Not saying this isn't pretty cool, but I think it shows exactly why you shouldn't try to do this sort of thing. I'm pretty sure both examples fail with multiple inheritance. – Firepower 3/11, 2011 at 3:3

@sdolan I just tested, and it actually worked with class SubSubClass(SubClassOne): and calling SubClassOne.__init__(self) from its __init__! – Ciccia 3/11, 2011 at 3:10

You're talking about Abstract Base Classes, and the Python language does not support them natively.

However, in the standard library, there is a module you can use to help you along. Check out the abc documentation.

Irrespective answered 3/11, 2011 at 0:41 Comment(2)

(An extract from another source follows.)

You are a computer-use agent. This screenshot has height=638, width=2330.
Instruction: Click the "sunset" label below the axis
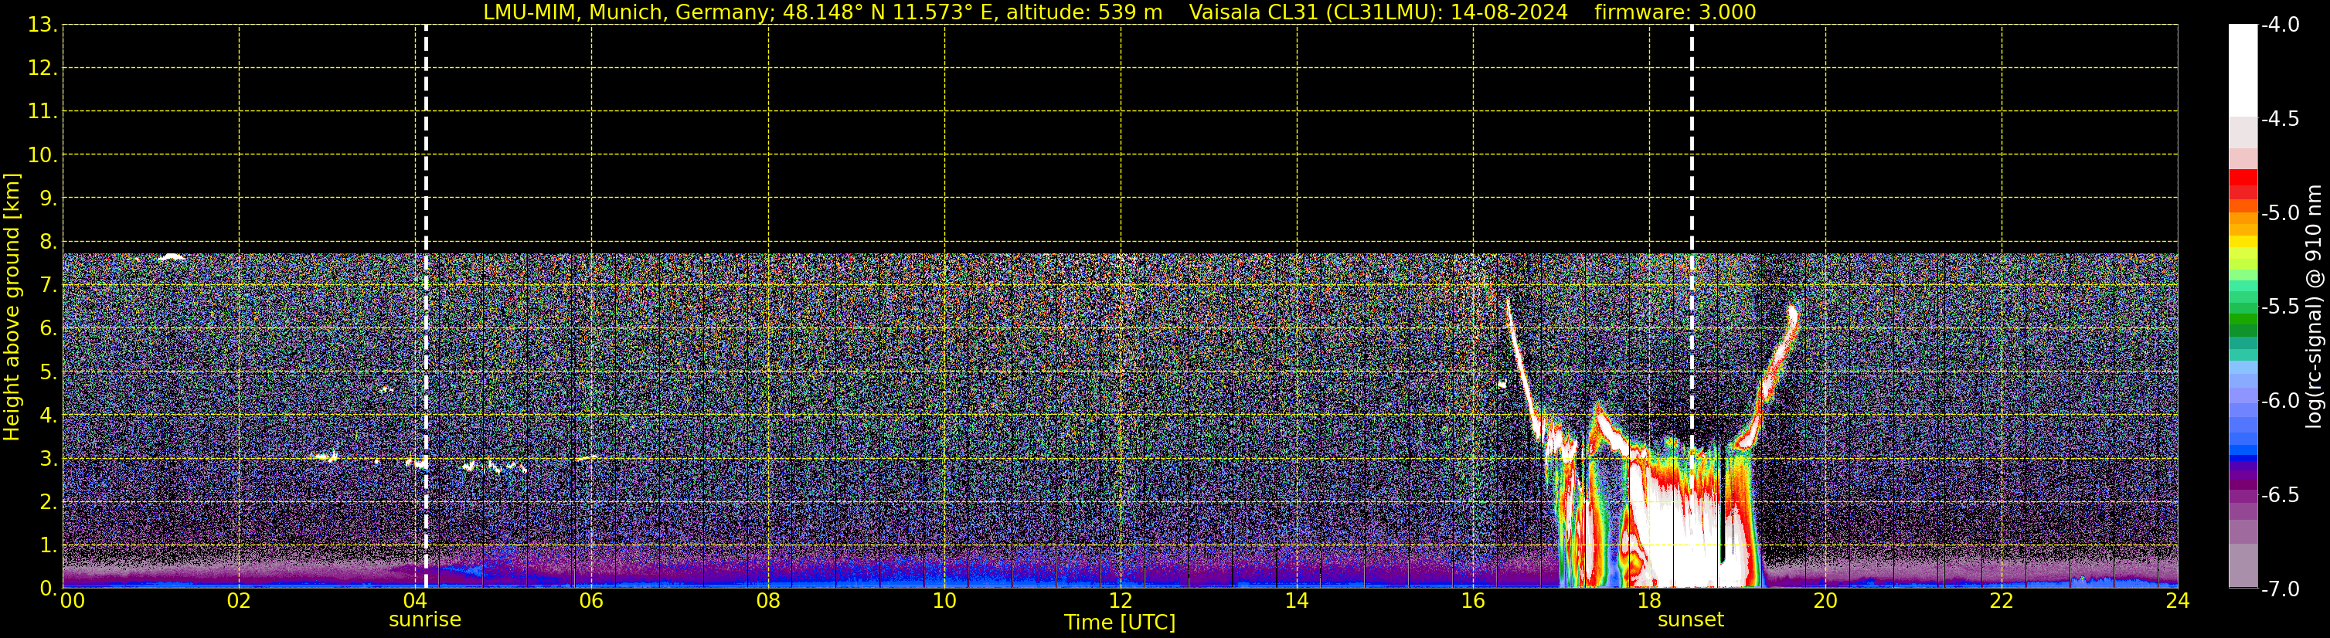pyautogui.click(x=1691, y=620)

Actually there are a lot more ways do implement his on Python, but I'm going to just import abc module and set my class as an abstract class. I noticed even though my class is abstract, I can still implement methods in it, which is very nice. – Fool 3/11, 2011 at 1:3

Abstract classes created with the abc module can still be instantiated, so it doesn't solve the problem. Instantiation prevented only if there are unimplemented abstract methods in the class. To simple prevent instantiation use one of the solutions below that add checks to the constructor. – Quaky 31/10, 2019 at 15:23

All the current answers are from 2011. I'm unsure when exactly this was introduced, but it's definitely possible now if you use the @abstractmethod decorator. This presumes your ABC has a method that must be implemented by subclasses (but if it doesn't, I don't get the point of making it abstract)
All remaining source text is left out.